The Spotlight Review on domestic abuse – where does it fit in with other court reforms?
The work undertaken by the ‘spotlight panel’ appointed by the Ministry of Justice, reported in what is being referred to as the ‘harm report’, has already been commented on here and here. Its full title is ‘Assessing Risk of Harm to Children and Parents in Private Law Cases’. The purpose of this blog post is to try to see how the harm report fits in with the wider reforms discussed by the President’s Private Law Working Party (the PrLWG) in its two reports.

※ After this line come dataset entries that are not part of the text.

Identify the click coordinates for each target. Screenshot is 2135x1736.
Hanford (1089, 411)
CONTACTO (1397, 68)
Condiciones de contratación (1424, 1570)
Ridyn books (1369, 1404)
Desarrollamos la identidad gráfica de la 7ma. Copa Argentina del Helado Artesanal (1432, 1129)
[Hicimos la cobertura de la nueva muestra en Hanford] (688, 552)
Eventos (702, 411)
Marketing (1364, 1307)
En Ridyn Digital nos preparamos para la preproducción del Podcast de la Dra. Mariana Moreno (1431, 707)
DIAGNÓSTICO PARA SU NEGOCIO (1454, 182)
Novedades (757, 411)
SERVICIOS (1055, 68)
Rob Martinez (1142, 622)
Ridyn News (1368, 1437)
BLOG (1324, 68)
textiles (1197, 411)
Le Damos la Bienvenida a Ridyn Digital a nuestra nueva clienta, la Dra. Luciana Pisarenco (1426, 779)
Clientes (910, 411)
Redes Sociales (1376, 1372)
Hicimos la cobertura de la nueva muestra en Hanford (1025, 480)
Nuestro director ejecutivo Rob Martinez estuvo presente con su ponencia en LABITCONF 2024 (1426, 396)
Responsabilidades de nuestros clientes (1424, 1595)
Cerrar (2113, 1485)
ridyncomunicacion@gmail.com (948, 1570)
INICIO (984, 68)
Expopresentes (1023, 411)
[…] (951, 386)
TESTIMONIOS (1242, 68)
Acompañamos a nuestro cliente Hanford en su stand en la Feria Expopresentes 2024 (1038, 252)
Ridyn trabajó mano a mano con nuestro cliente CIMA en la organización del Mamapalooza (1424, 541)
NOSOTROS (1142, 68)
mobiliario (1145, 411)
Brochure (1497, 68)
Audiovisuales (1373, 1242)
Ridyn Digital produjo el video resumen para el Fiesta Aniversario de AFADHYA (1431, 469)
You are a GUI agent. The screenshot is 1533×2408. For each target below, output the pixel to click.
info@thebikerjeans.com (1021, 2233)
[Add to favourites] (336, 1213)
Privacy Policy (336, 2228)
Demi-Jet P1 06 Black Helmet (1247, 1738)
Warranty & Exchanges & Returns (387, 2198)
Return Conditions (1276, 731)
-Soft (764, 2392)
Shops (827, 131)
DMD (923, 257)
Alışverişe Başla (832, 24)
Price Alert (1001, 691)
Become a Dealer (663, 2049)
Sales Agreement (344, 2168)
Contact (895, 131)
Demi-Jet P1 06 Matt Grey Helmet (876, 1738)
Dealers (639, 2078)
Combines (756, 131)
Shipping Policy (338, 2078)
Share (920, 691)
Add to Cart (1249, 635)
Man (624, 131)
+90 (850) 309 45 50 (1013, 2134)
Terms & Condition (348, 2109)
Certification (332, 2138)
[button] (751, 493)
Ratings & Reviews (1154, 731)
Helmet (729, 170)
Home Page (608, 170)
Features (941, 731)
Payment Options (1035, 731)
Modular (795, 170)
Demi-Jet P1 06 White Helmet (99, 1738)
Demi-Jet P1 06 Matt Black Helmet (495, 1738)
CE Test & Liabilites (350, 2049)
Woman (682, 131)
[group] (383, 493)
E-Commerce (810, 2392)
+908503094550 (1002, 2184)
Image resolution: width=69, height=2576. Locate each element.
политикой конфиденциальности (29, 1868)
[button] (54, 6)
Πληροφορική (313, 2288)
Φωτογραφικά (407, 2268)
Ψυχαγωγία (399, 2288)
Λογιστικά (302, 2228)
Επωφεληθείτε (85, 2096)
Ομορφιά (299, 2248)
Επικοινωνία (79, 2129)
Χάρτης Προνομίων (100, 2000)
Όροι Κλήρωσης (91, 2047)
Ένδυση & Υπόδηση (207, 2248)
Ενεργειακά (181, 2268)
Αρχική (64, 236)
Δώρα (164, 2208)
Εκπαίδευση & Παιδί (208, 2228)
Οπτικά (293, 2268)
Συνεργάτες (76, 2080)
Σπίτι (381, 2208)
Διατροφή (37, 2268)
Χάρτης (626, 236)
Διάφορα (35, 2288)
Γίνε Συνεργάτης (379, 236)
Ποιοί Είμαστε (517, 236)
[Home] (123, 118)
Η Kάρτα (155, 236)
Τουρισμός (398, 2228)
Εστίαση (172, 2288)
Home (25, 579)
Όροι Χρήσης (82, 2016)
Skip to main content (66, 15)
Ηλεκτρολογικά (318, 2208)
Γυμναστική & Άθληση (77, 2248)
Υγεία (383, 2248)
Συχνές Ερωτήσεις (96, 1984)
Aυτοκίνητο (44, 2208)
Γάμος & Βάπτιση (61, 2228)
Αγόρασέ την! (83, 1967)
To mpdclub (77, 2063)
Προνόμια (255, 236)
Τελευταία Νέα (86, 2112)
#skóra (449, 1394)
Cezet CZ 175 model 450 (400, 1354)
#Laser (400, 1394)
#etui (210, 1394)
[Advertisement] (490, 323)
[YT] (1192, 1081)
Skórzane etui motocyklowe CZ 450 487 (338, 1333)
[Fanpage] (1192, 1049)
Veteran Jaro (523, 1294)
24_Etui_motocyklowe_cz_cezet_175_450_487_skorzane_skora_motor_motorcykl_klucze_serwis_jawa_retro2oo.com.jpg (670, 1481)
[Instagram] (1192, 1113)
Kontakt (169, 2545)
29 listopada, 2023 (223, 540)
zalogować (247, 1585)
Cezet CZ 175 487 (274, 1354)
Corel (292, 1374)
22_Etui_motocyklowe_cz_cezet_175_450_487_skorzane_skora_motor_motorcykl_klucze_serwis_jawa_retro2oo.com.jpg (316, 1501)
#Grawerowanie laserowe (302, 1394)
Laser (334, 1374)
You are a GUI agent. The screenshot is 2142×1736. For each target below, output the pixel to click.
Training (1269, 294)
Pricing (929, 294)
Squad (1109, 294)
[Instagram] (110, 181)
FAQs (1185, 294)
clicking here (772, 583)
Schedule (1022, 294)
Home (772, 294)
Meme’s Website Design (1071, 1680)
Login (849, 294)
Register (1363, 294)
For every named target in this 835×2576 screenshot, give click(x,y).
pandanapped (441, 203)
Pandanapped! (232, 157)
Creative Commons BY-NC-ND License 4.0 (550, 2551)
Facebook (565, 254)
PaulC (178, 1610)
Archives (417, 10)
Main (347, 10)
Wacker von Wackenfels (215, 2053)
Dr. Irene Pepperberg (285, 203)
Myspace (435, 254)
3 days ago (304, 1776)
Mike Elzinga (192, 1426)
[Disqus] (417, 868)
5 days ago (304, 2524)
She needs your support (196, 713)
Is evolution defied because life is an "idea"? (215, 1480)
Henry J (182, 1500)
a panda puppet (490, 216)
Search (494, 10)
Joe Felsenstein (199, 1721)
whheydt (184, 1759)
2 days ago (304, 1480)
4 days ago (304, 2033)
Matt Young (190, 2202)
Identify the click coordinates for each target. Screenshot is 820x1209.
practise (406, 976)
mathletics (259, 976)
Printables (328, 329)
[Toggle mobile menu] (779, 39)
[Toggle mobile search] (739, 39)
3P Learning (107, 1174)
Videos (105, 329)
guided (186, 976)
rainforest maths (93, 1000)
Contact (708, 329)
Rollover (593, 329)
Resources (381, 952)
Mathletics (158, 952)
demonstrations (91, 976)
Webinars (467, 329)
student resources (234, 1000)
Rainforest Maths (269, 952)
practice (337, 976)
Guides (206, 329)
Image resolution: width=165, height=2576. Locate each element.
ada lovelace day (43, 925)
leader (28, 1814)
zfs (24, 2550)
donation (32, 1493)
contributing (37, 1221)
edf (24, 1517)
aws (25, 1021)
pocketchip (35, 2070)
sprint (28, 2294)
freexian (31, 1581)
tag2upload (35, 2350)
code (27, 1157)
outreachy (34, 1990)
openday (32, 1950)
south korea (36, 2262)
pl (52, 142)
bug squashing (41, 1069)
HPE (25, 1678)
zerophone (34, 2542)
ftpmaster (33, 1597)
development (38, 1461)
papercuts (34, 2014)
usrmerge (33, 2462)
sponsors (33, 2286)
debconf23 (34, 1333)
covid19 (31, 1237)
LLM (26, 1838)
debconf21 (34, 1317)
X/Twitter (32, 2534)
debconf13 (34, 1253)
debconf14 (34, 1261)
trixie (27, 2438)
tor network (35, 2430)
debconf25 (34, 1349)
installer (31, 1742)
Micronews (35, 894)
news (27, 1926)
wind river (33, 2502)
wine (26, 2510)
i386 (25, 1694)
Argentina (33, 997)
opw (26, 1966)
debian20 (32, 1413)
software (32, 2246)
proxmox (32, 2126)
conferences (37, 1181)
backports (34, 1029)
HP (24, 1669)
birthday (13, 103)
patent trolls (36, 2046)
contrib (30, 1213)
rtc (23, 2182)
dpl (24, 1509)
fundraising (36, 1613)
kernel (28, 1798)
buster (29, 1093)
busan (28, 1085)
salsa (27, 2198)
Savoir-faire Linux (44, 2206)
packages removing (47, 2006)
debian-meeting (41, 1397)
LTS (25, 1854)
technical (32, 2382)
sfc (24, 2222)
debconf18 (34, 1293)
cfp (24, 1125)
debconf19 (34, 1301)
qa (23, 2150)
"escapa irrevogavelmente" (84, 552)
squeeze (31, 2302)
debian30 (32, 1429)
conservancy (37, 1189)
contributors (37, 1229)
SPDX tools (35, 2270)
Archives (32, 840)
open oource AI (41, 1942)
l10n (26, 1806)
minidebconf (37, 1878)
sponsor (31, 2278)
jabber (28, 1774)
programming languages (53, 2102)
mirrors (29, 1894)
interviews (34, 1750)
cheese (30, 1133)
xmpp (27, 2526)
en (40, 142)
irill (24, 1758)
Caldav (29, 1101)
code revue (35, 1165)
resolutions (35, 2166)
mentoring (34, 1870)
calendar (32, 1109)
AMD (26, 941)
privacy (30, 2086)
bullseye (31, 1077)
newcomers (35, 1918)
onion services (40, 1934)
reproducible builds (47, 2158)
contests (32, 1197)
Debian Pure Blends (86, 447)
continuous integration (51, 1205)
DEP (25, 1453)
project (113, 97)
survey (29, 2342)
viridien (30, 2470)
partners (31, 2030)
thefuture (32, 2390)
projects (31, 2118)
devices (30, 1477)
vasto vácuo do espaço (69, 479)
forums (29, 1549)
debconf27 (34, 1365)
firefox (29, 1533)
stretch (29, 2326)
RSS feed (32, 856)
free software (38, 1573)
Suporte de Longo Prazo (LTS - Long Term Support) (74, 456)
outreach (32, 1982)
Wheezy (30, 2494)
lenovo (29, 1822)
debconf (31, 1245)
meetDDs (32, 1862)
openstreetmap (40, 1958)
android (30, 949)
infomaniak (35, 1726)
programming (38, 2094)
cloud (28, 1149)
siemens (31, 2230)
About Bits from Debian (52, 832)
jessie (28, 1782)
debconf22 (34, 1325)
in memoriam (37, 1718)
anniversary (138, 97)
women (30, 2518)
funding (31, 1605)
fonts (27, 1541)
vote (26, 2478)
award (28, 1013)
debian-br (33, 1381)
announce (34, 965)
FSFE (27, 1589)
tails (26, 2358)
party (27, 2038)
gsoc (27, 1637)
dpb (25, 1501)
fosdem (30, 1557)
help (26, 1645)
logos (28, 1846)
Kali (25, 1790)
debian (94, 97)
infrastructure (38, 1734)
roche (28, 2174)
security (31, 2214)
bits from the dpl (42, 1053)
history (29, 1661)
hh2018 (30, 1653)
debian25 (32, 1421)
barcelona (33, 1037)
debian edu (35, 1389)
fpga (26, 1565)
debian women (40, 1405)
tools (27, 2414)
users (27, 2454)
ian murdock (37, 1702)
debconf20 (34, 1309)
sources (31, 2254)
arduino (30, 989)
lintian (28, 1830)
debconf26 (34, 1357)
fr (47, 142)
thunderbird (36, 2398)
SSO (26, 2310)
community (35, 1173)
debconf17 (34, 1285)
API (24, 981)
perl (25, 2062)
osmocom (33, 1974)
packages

The PrLWG was originally reviewing the effectiveness of the Child Arrangements Programme i.e. very much about the fairness and efficiency of procedural matters in private law disputes about contact and residence. The group was working in the context of the President’s concerns about the courts’ inability to cope with the volume of private law cases. It first reported in June 2019, made some suggestions for consultation, and then published a further report in March 2020. Just prior to publication of its first report, the spotlight review was set up by the Ministry of Justice in response to the escalating claims that children were being sent by courts to unsafe contact, culminating in the Victoria Derbyshire show in May last year. A separate piece of research undertaken at the University of Sussex revealed lawyers’ concerns about the lack of attention being paid to the correct procedures (Practice Direction 12J), designed to protect victims of abuse, in magistrates courts. That report was published in February this year.